Start Combining ML and DO Today!

Jul 24, 2019 · 7 min read

It is now easier than ever to start combining Decision Optimization with Machine Learning.
What’s the difference between Machine Learning (ML) and Decision Optimization (DO)?
What are the benefits of combining these two techniques?
How can you get started? A commonly-used marketing campaign problem is introduced here to get you started. Follow this step-by-step guide which shows you how to set up this sample with Decision Optimization on Watson Studio.

ML and DO

Machine Learning (ML) and Decision Optimization (DO) are two different sets of techniques which comes from Data Science (DS) and Artificial Intelligence (AI). They include different sets of mathematical tools to support Business Analytics.

You can read about the main difference between these techniques using a simple example here.
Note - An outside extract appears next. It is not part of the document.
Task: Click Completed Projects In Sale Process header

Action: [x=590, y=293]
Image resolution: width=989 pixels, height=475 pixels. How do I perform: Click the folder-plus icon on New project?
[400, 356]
The power of ML is to extract unknown data characteristics based on reproducible patterns. For example, after training a model on a large historical set of telco customers behaviors, some of them who have churned, you might expect your model to predict the future churn of current customers just based on their characteristics and behavior. ML can predict who from a set of 10 000 customers might churn, but it will not correctly tell you what to do with your marketing budget to optimally avoid these churns.

The power of DO is to prescribe sets of decisions which are constrained between them. For example, a model can be formulated to schedule the operations of a production factory where units have to flow over different sets of machines with different characteristics to be produced. DO can prescribe the optimal schedule to produce units of product to satisfy a given demand of 10 000 units, but it is not able to tell you what this demand will be, even given the production history.

Each set of techniques has its own application sweet spot. It is important to understand the different types of data to choose among the different set of techniques.

Campaign Marketing with ML + DO

ML and DO combined can work stronger together. So it is important to use a platform where these different sets of techniques are available and can be combined.

A typical use case is to use ML for predictions based on historical data and then DO for decisions based on constraint formulations.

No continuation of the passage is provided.